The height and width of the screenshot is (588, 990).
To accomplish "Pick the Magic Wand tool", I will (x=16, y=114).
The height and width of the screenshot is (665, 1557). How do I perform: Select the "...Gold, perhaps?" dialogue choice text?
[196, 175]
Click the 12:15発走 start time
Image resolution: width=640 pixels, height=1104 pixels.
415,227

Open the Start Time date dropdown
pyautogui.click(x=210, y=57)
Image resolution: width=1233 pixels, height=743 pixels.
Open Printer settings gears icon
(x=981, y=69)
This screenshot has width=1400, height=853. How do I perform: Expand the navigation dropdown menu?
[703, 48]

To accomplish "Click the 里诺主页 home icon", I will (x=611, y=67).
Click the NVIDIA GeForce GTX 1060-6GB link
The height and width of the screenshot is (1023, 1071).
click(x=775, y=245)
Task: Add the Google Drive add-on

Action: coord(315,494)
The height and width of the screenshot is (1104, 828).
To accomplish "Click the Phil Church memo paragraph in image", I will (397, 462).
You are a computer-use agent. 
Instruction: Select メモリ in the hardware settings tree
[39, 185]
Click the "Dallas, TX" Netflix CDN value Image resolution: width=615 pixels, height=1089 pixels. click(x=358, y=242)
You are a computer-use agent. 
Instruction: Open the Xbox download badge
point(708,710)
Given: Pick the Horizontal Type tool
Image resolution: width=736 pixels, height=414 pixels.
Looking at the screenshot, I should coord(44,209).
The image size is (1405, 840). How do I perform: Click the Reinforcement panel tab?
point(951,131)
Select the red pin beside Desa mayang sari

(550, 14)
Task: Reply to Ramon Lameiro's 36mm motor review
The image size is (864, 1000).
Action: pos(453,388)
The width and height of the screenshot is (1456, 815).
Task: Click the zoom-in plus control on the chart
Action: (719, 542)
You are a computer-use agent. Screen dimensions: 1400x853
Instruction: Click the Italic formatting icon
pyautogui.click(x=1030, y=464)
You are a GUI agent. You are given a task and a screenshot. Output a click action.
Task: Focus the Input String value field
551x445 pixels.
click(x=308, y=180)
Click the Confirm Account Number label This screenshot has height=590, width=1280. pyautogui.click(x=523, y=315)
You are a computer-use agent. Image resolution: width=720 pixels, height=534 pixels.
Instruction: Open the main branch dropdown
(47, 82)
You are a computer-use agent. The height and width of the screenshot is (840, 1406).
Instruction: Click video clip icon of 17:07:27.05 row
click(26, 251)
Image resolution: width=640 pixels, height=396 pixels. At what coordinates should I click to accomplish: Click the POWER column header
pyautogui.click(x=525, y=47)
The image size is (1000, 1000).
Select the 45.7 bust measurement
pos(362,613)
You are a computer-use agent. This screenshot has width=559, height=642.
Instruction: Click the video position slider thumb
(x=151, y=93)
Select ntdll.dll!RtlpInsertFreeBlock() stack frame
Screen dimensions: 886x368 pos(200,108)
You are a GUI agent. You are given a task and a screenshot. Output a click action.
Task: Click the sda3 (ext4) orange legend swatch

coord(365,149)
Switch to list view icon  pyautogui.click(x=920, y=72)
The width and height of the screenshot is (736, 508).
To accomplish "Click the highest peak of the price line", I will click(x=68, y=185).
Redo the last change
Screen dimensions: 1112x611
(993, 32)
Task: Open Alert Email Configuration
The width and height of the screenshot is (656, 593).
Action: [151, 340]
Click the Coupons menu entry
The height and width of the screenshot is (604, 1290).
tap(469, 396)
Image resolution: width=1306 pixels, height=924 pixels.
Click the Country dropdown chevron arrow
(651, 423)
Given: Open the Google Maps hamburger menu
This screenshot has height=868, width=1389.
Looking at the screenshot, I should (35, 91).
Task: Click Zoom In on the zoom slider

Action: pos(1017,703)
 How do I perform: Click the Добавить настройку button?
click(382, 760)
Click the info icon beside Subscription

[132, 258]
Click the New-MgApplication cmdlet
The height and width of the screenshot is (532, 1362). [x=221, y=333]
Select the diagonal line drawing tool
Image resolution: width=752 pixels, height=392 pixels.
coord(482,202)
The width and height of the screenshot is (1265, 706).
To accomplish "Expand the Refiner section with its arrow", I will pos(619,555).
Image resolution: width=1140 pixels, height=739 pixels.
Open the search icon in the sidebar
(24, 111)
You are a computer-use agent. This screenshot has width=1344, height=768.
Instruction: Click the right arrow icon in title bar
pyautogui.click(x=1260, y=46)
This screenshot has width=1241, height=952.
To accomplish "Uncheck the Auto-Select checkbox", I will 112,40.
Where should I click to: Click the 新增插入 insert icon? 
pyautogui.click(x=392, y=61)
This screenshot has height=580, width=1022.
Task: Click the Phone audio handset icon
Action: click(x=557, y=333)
___
→ **SET EXERCISE**
Return the lines from the beginning of the records through the line containing "(x=981, y=69)", both ends included, reproducing each one without change.

→ **RESULT OF THE TASK**
The height and width of the screenshot is (588, 990).
To accomplish "Pick the Magic Wand tool", I will (x=16, y=114).
The height and width of the screenshot is (665, 1557). How do I perform: Select the "...Gold, perhaps?" dialogue choice text?
[196, 175]
Click the 12:15発走 start time
Image resolution: width=640 pixels, height=1104 pixels.
415,227

Open the Start Time date dropdown
pyautogui.click(x=210, y=57)
Image resolution: width=1233 pixels, height=743 pixels.
Open Printer settings gears icon
(x=981, y=69)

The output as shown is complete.